‘Turned a property supervisor as an alternative of founder’: Gurgaon bizman warns how startups in India implode
When a Gurgaon founder signed a ₹50 lakh lease for a six-person startup nonetheless in beta, Brij Mall, a neighborhood businessman, noticed a cautionary story—not a culture-building win.
Writing on LinkedIn, Mall described how the founder justified the plush Gurgaon workplace as important for attracting expertise and shaping firm tradition. Mall wasn’t satisfied. “I practically choked on my tea, staring on the ‘Hustle Laborious’ poster he hadn’t lived as much as but,” he wrote.
He tried to intervene, taking the founder to a coworking area in Bengaluru, mentioning rows of empty desks. “That is your competitors’s graveyard,” Mall warned. However the founder signed the lease anyway—and ended up subletting the area a yr later after excessive burn and stalled progress. “Not as a result of the workplace was expensive… As a result of the choice was,” Mall added. “Ego is the largest expense on a founder’s steadiness sheet.”

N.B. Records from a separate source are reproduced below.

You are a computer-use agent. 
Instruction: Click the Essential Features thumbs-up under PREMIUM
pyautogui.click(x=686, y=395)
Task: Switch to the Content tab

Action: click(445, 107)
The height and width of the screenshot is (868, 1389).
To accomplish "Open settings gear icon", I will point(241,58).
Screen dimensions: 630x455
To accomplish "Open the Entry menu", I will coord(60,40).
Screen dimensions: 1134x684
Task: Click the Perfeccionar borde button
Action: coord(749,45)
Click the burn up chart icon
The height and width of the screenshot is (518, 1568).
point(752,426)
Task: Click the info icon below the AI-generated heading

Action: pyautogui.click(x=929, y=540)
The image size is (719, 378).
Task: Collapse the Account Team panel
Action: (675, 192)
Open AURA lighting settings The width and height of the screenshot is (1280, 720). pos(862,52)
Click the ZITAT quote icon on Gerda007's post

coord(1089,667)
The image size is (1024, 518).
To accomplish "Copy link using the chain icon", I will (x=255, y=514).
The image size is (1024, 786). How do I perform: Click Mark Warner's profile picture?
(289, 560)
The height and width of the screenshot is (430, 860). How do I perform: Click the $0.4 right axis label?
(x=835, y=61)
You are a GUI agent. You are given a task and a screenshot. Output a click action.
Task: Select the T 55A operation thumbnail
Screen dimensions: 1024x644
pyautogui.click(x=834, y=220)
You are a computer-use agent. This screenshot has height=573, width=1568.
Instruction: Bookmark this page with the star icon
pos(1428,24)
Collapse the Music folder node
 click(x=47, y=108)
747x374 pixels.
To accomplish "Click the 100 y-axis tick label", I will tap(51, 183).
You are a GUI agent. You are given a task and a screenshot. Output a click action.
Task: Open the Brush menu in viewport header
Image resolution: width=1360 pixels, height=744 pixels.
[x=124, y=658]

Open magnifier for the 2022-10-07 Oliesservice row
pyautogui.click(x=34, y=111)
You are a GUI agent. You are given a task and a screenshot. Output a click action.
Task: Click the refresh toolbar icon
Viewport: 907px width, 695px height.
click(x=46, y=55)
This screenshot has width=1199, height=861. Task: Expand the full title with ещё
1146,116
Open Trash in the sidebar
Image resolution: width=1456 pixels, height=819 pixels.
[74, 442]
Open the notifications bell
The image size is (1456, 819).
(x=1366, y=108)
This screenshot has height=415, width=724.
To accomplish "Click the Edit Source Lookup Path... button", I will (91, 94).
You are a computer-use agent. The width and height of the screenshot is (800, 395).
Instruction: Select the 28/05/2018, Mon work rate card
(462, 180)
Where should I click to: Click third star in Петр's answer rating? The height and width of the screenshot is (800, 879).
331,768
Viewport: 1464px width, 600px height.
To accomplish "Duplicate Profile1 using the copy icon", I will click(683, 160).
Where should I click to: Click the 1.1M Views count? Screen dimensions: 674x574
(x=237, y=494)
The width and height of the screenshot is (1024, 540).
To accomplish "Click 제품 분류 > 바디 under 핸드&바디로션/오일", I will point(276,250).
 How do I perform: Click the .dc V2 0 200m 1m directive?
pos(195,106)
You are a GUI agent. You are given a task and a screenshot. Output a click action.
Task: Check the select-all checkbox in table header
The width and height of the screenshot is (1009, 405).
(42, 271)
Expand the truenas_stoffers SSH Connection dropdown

In India’s present startup growth, that ego could be deadly. Regardless of sturdy funding flows and report new launches, over 90% of Indian startups nonetheless fail inside 5 years—many resulting from untimely scaling and poor monetary judgment. Lavish workplace leases are a repeat offender.
In line with current knowledge, startups now make up practically 19% of all main workplace leases in India’s largest cities, totaling over 24.8 million sq ft. Many founders equate swanky places of work with credibility, however this usually front-loads fastened bills lengthy earlier than income stabilizes.
Coworking areas, in the meantime, are gaining traction—now serving 60% of startup workplace wants—due to their flexibility and decrease burn. Consultants say the issue isn’t the workplace dimension, however timing: locking into long-term leases with small groups and unproven merchandise can derail a enterprise earlier than it finds its footing.
Rows of empty desks have change into a fixture in India’s startup ecosystem—testaments to founders who confused tradition with decor, and sign with substance.